I guess we all have our poetic touchstones, poems that we measure other poems against, talismans against the tritely sentimental, the strained or strident, the artily pretentious. This week’s poem is one of my touchstones. Not a lot happens in it – a man comes to an inn after a long day’s walk, looking forward to rest and refreshment, and as he goes in hears an owl calling from the hill. Yet somehow, like a clearing sky at twilight, it opens up whole vistas of time and imagination. A lot turns on that ‘salted’ in the last stanza. No easy sentiment here – the poet is honest enough to admit that the thought of others less fortunate than himself adds relish to his situation. And yet, after all, what clinches the poem is the compassion of its last two lines.
The Owl
Downhill I came, hungry, and yet not starved;
Cold, yet had heat within me that was proof
Against the North wind; tired, yet so that rest
Had seemed the sweetest thing under a roof.

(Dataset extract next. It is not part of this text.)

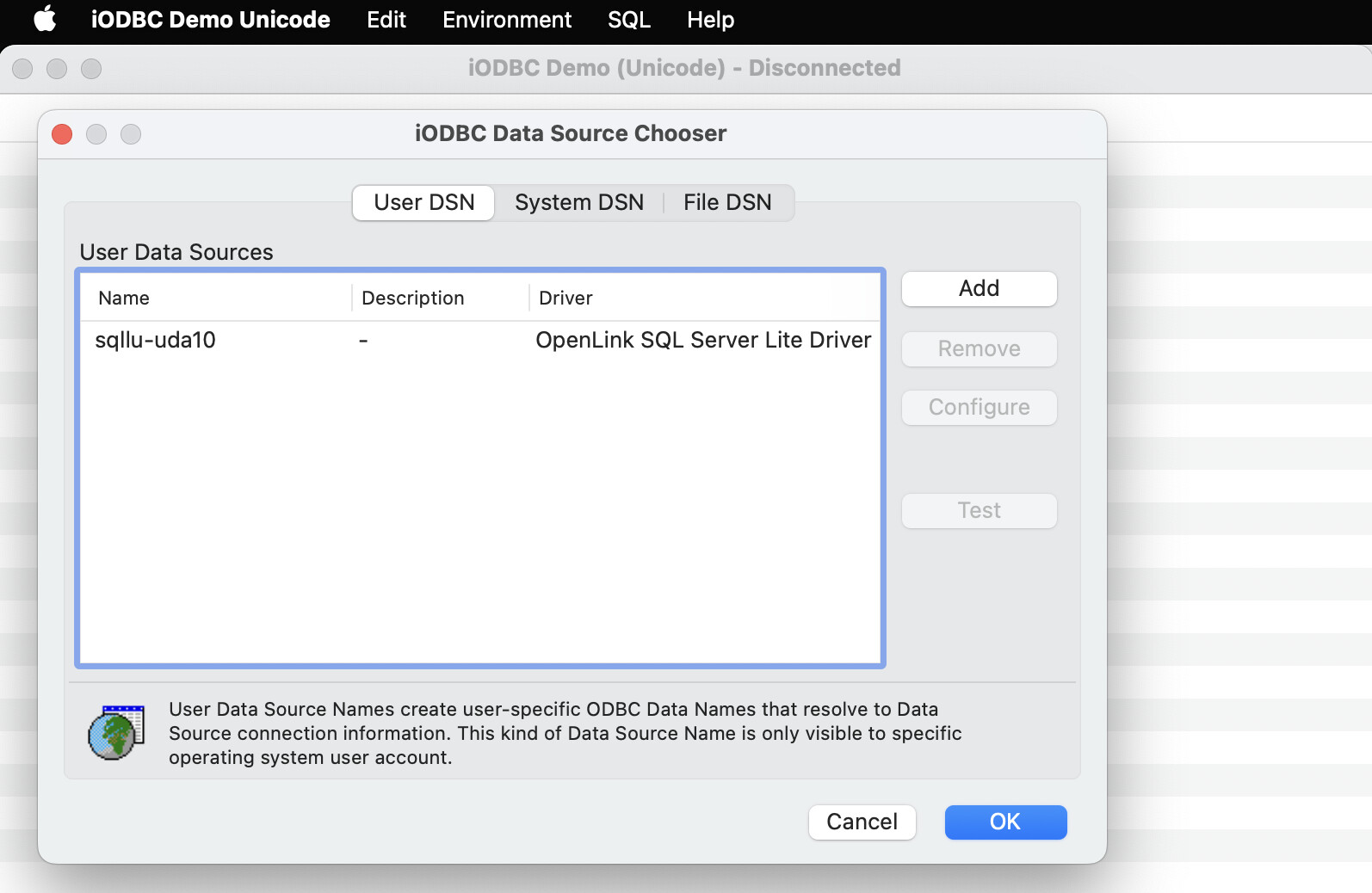Open the iODBC Demo Unicode menu
Screen dimensions: 1372x893
210,19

Then at the inn I had food, fire, and rest,
Knowing how hungry, cold, and tired was I.
All of the night was quite barred out except
An owl’s cry, a most melancholy cry
Shaken out long and clear upon the hill,
No merry note, nor cause of merriment,
But one telling me plain what I escaped
And others could not, that night, as in I went.
And salted was my food, and my repose,
Salted and sobered, too, by the bird’s voice
Speaking for all who lay under the stars,
Soldiers and poor, unable to rejoice.